**PASSAGE EXTRAIT:**
________

Plusieurs études scientifiques récentes menées par notre équipe au laboratoire PACEA, UMR5199 ont prouvé que les MIH existaient depuis le Moyen-Âge, a minima (dont Garot et al, 2017 [4]), à une époque où les antibiotiques, certains polluants environnementaux, ou certains perturbateurs endocriniens n’existaient pas. Les MIH sont donc beaucoup plus anciennes que ce que l’on pourrait penser initialement.

QUELLE EST LA FRÉQUENCE DE L’ANOMALIE ?

Si des disparités existent entre les populations et les pays étudiés, les méta-analyses les plus récentes ont permis de proposer des chiffres de prévalence oscillant entre 13 et 14 %. Nous pouvons déduire de ces travaux qu’en moyenne, et retenons ce chiffre plus « parlant » auprès du grand public, près d’un enfant sur sept présente une MIH. Nous pouvons penser avec peu de risque que ce nombre est sous-évalué. En effet, de jeunes patients sont parfois examinés avec une absence d’une ou de plusieurs premières molaires permanentes, ou des premières molaires avec des couronnes très délabrées, empêchant de poser un diagnostic certain de MIH. Si aucune tâche n’est décelable sur les premières molaires restantes, on ne peut savoir si des opacités ont pu être présentes sur les tissus perdus.

À QUELLE PÉRIODE DE LA VIE APPARAÎT L’ANOMALIE ?

Les MIH sont des défauts amélaires d’origine systémique. Un ou plusieurs événements intervenant entre le troisième trimestre de la grossesse et les premières années de vie, intégrant la phase critique de la naissance, sont à l’origine d’une perturbation de la phase de minéralisation des dents concernées. Cependant, ce n’est que plusieurs années plus tard que le diagnostic de MIH pourra être posé, à l’âge de 6 ans, avec l’éruption des premières molaires permanentes dont la minéralisation débute autour de la naissance.

________

**QUESTIONS SUR L'EXTRAIT:**
1: D'après l'extrait sur les MIH, à quel âge le diagnostic de MIH peut-il être posé ?
2: Poursuivez l'extrait sur les MIH à partir de sa dernière phrase.

**SECTION DES DONNÉES:**
________

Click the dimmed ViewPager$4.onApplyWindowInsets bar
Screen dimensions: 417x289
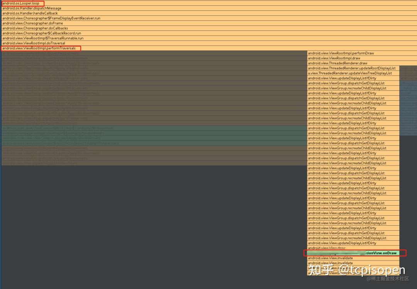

________

**RÉPONSES ATTENDUES:**
1: À l'âge de 6 ans, avec l'éruption des premières molaires permanentes.

2:
Il arrive que des patients ou des parents demandent si les taches vont « grossir », entendons « évoluer ». Les défauts une fois créés lors de la minéralisation de l’émail auront leurs dimensions définitives. Ils ne pourront s’étendre plus en surface sur les couronnes. Lorsque les dents auront fait leur éruption, l’étendue des taches observées sera stable. A contrario, les zones hypominéralisées resteront extrêmement fragiles, susceptibles alors de se creuser ou d’être le siège de lésions carieuses aux conséquences délétères (figure 6).

CONCLUSION

Dans un exercice omnipratique, il n’est pas rare de croiser chaque semaine des patients porteurs de l’anomalie, quand cette fréquence est quotidienne dans les exercices pédiatriques exclusifs. Une meilleure connaissance de ces anomalies s’avère nécessaire pour les assistante(e)s dentaires, amené(e)s de plus en plus à participer à la prise en charge préventive des jeunes patients.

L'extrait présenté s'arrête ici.